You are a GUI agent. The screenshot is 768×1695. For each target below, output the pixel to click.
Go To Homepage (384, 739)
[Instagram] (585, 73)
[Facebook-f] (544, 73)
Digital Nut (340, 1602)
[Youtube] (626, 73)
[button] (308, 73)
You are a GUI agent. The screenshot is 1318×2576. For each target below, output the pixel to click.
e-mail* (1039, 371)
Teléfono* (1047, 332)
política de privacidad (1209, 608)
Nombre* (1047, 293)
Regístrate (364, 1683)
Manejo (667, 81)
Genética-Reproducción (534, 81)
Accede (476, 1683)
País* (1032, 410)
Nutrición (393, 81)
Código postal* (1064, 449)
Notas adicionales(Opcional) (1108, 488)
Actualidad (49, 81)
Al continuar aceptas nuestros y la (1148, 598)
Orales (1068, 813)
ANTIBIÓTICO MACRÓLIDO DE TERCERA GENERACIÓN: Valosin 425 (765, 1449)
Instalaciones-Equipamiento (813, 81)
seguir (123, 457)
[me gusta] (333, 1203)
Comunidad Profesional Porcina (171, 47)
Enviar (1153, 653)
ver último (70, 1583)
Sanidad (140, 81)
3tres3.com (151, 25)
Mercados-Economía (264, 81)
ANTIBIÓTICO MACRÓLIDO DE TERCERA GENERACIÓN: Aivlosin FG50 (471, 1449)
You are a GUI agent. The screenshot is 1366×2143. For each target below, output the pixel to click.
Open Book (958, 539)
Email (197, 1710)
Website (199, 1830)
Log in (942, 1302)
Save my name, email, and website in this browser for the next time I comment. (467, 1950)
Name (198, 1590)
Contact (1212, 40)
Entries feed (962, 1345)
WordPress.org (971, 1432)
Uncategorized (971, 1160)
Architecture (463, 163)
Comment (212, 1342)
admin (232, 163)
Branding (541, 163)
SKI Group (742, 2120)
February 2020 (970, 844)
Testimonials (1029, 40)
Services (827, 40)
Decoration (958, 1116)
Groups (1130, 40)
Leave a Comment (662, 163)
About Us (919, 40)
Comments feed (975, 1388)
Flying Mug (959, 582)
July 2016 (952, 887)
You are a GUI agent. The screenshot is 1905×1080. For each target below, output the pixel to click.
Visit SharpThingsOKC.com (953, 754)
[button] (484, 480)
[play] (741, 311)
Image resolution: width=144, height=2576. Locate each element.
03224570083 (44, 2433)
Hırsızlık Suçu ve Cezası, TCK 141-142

########

Exercise objective> Note which lines carry the word "agent" in the material, then copy each of them.

Answer space>
You are a GUI agent. The screenshot is 768×1695. For each target below, output the pixel to click.
You are a GUI agent. The screenshot is 1318×2576. For each target below, output the pixel to click.
You are a GUI agent. The screenshot is 1366×2143. For each target below, output the pixel to click.
You are a GUI agent. The screenshot is 1905×1080. For each target below, output the pixel to click.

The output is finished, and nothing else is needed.